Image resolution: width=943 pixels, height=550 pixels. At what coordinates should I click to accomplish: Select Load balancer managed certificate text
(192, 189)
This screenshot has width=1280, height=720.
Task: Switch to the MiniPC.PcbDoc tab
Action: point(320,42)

» **EXERCISE DIRECTIONS**
Every entry should be given again exactly as written.

» **WRITTEN REPLY**
Image resolution: width=943 pixels, height=550 pixels. At what coordinates should I click to accomplish: Select Load balancer managed certificate text
(192, 189)
This screenshot has width=1280, height=720.
Task: Switch to the MiniPC.PcbDoc tab
Action: point(320,42)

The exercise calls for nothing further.